Pusher configuration
From Biocrawler, the free encyclopedia.
An aircraft constructed with a pusher configuration has the engine mounted with the propeller facing backwards such that the aircraft is "pushed" through the air, as opposed to the tractor configuration in which the aircraft is "pulled" through the air.
Many early aircraft were pushers including the Wright Flyer. In the early years of the First World War pushers were favoured by the British because they enabled a forward-firing gun to be used without being obstructed by the arc of the propeller. Such aircraft included the Vickers F.B.5 Gunbus, the Royal Aircraft Factory F.E.2 and the Airco DH.2. (Germany did not have the same requirement due to the early development of Fokker's interrupter gear.)
Single-engine pushers usually had the engine mounted on the centreline at the rear of the aircraft's nacelle. Such aircraft had no fuselage, the tail section being mounted on a framework that cleared the propeller.

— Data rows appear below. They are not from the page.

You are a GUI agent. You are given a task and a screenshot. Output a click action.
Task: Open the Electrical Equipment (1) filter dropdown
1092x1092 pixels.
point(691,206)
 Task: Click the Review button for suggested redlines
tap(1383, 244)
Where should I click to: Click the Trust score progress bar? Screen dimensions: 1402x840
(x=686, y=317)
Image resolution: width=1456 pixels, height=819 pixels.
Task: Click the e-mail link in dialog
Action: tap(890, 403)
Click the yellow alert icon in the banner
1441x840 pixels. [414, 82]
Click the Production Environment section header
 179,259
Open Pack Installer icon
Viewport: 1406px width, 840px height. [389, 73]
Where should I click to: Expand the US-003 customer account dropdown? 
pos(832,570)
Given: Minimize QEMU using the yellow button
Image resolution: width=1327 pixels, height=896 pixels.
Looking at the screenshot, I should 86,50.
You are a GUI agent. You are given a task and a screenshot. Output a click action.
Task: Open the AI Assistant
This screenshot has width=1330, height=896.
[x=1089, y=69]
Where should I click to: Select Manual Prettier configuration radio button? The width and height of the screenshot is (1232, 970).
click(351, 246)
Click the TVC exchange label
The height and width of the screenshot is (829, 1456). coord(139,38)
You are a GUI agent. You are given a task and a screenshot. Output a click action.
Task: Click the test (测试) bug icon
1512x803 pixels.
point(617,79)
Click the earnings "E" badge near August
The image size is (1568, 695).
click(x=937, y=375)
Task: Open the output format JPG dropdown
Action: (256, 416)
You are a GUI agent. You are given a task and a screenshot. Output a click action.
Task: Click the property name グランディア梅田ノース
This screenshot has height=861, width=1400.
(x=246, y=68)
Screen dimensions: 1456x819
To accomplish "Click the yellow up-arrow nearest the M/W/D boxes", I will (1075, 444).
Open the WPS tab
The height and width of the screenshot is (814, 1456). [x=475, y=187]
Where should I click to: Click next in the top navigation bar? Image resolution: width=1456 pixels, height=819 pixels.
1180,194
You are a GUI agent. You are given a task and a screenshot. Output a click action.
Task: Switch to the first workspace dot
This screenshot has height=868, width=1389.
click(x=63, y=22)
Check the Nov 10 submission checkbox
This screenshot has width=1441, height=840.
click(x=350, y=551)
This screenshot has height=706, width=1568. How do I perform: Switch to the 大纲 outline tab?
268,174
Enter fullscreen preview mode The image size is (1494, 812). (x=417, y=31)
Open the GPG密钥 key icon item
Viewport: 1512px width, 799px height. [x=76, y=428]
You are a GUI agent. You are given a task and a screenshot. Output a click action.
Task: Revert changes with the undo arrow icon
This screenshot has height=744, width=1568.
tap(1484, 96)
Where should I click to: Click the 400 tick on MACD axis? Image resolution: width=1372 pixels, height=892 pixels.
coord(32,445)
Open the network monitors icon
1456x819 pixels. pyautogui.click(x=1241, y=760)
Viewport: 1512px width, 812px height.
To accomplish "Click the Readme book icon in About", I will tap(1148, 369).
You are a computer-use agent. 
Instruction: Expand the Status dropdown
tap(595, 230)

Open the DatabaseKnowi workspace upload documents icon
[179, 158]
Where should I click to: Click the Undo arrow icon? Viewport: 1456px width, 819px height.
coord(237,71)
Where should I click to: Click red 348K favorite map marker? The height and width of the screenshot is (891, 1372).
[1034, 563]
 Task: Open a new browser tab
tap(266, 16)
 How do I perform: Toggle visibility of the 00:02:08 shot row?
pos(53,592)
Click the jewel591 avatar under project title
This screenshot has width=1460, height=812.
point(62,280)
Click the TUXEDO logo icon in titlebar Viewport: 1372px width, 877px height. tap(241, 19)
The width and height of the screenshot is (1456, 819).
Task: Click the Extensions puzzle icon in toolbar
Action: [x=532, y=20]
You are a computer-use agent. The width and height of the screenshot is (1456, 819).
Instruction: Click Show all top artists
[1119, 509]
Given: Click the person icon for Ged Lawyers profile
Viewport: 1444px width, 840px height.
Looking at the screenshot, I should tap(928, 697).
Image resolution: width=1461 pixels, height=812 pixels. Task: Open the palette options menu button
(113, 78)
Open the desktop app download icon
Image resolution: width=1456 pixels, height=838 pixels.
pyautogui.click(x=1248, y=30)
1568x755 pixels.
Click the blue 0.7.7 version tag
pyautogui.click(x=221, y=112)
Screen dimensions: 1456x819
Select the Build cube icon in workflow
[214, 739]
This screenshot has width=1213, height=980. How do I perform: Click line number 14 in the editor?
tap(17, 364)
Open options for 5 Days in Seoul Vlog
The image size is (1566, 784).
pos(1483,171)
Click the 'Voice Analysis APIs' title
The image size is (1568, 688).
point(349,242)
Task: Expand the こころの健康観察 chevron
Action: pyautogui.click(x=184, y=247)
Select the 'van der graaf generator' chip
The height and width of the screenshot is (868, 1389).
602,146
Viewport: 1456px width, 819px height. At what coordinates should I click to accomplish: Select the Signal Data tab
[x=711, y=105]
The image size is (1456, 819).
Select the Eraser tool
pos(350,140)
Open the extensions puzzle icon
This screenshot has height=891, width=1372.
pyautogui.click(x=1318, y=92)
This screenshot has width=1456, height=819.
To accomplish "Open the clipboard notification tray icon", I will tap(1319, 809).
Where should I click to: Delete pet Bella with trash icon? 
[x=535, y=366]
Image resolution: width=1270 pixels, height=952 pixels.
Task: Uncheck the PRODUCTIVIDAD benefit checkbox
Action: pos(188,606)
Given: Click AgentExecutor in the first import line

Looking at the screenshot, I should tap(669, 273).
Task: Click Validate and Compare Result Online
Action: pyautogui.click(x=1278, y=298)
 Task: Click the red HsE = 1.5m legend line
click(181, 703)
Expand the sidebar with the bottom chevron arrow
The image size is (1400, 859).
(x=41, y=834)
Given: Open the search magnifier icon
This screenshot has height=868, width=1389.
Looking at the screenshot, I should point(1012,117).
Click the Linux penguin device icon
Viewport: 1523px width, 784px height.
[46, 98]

With the widespread adoption of interrupter gear, the benefits of the pusher configuration were lost and the tractor configuration was favoured. Pushers did not become extinct after the war but were a minority of new aircraft designs. The 1930s Supermarine Walrus was a seaplane with a single pusher engine. Large multi-engine aircraft, such as the Short Singapore, continued to be built with a push-pull configuration, combining the tractor and pusher configuration. Possibly the most extreme example of the type is the Convair B-36, the largest bomber ever operated by the United States, which wing-mounted six 3,800 hp Pratt & Whitney Wasp Major radial engines in a pusher configuration, augmented in the B36D by four General Electric J47 turbojets.